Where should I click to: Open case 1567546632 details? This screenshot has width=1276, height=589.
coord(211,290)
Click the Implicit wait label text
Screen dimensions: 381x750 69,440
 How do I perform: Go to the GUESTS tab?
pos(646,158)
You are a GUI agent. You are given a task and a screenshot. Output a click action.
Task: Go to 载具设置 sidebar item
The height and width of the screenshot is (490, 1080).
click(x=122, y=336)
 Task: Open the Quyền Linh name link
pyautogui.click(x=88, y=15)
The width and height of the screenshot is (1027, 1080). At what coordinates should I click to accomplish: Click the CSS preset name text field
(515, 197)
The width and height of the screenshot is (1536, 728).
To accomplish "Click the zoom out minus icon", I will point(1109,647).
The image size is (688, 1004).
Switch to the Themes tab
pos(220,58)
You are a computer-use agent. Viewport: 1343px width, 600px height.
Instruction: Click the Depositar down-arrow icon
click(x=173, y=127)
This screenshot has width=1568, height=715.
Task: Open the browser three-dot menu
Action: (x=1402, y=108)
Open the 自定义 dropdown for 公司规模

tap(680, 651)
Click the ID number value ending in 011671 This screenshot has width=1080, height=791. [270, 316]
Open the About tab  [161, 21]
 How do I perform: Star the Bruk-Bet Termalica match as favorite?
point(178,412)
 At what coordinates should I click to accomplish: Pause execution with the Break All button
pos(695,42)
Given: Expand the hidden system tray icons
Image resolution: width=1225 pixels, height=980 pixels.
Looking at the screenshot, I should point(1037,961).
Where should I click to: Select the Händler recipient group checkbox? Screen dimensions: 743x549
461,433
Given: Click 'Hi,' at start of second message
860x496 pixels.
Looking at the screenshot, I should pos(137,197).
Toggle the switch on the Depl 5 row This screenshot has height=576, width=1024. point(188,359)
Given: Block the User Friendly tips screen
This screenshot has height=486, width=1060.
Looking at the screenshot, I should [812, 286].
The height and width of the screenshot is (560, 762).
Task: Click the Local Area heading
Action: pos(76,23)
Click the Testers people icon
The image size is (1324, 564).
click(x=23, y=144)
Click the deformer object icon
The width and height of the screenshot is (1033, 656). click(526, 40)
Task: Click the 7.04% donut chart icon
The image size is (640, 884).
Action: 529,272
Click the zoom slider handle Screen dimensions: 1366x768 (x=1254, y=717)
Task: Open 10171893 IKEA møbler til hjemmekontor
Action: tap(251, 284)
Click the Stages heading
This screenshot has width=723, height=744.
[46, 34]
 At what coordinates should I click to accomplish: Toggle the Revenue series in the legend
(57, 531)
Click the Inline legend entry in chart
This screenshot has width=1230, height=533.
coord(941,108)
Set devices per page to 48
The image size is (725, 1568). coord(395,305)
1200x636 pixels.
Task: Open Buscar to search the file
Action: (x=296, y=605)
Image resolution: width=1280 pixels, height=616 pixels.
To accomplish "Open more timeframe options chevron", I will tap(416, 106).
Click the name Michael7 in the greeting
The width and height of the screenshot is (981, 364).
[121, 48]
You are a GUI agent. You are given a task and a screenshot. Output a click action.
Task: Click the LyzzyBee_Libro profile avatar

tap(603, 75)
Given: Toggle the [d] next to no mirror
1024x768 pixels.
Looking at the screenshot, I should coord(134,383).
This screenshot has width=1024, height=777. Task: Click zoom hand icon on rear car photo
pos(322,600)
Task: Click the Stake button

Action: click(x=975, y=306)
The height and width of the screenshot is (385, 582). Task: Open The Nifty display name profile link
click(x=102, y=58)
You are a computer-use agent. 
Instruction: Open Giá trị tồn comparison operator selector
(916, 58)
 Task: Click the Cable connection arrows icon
+===+
> PROBLEM DESCRIPTION
Copy the stretch of the records above that runs from the line with "Open the About" through the line with "Given: Expand the hidden system tray icons". Both end lines belong in the copy, and nothing else does.

> RESPONSE TO THE TASK
Open the About tab  [161, 21]
 How do I perform: Star the Bruk-Bet Termalica match as favorite?
point(178,412)
 At what coordinates should I click to accomplish: Pause execution with the Break All button
pos(695,42)
Given: Expand the hidden system tray icons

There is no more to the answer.